Down to the last line, output the records below exactly.

**** MATERIALS PROVIDED ****

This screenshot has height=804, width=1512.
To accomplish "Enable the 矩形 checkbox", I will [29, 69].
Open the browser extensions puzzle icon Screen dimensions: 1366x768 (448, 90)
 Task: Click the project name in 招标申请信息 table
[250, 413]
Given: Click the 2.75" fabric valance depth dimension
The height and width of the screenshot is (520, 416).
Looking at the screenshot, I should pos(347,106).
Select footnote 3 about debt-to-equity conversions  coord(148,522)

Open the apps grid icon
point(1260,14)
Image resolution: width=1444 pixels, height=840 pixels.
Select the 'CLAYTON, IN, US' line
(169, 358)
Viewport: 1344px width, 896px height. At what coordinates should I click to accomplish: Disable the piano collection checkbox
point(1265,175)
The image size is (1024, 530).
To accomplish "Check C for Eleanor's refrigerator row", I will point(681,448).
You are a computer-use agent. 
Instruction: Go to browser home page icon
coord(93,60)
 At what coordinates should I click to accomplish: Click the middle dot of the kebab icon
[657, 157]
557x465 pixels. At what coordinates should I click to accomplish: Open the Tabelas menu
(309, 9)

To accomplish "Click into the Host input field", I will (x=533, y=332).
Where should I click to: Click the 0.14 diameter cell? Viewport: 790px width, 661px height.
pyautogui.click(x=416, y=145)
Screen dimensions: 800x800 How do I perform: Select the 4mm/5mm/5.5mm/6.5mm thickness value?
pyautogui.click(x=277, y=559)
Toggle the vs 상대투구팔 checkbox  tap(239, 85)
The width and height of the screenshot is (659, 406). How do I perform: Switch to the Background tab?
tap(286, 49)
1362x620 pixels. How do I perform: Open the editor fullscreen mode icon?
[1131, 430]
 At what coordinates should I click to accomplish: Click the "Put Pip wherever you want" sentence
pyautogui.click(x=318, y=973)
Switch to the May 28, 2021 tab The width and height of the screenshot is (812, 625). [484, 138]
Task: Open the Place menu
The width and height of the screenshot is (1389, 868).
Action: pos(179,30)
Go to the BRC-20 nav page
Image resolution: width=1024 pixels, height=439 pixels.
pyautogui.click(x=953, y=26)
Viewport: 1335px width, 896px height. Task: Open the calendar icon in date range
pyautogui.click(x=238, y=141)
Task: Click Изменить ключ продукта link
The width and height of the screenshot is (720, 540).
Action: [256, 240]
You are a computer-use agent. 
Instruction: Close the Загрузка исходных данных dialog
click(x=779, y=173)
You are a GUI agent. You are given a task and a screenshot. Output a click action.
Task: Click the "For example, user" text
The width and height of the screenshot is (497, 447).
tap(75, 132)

****

OUTPUT FOR THIS EXERCISE:
This screenshot has height=804, width=1512.
To accomplish "Enable the 矩形 checkbox", I will [29, 69].
Open the browser extensions puzzle icon Screen dimensions: 1366x768 (448, 90)
 Task: Click the project name in 招标申请信息 table
[250, 413]
Given: Click the 2.75" fabric valance depth dimension
The height and width of the screenshot is (520, 416).
Looking at the screenshot, I should pos(347,106).
Select footnote 3 about debt-to-equity conversions  coord(148,522)

Open the apps grid icon
point(1260,14)
Image resolution: width=1444 pixels, height=840 pixels.
Select the 'CLAYTON, IN, US' line
(169, 358)
Viewport: 1344px width, 896px height. At what coordinates should I click to accomplish: Disable the piano collection checkbox
point(1265,175)
The image size is (1024, 530).
To accomplish "Check C for Eleanor's refrigerator row", I will point(681,448).
You are a computer-use agent. 
Instruction: Go to browser home page icon
coord(93,60)
 At what coordinates should I click to accomplish: Click the middle dot of the kebab icon
[657, 157]
557x465 pixels. At what coordinates should I click to accomplish: Open the Tabelas menu
(309, 9)

To accomplish "Click into the Host input field", I will (x=533, y=332).
Where should I click to: Click the 0.14 diameter cell? Viewport: 790px width, 661px height.
pyautogui.click(x=416, y=145)
Screen dimensions: 800x800 How do I perform: Select the 4mm/5mm/5.5mm/6.5mm thickness value?
pyautogui.click(x=277, y=559)
Toggle the vs 상대투구팔 checkbox  tap(239, 85)
The width and height of the screenshot is (659, 406). How do I perform: Switch to the Background tab?
tap(286, 49)
1362x620 pixels. How do I perform: Open the editor fullscreen mode icon?
[1131, 430]
 At what coordinates should I click to accomplish: Click the "Put Pip wherever you want" sentence
pyautogui.click(x=318, y=973)
Switch to the May 28, 2021 tab The width and height of the screenshot is (812, 625). [484, 138]
Task: Open the Place menu
The width and height of the screenshot is (1389, 868).
Action: pos(179,30)
Go to the BRC-20 nav page
Image resolution: width=1024 pixels, height=439 pixels.
pyautogui.click(x=953, y=26)
Viewport: 1335px width, 896px height. Task: Open the calendar icon in date range
pyautogui.click(x=238, y=141)
Task: Click Изменить ключ продукта link
The width and height of the screenshot is (720, 540).
Action: [256, 240]
You are a computer-use agent. 
Instruction: Close the Загрузка исходных данных dialog
click(x=779, y=173)
You are a GUI agent. You are given a task and a screenshot. Output a click action.
Task: Click the "For example, user" text
The width and height of the screenshot is (497, 447).
tap(75, 132)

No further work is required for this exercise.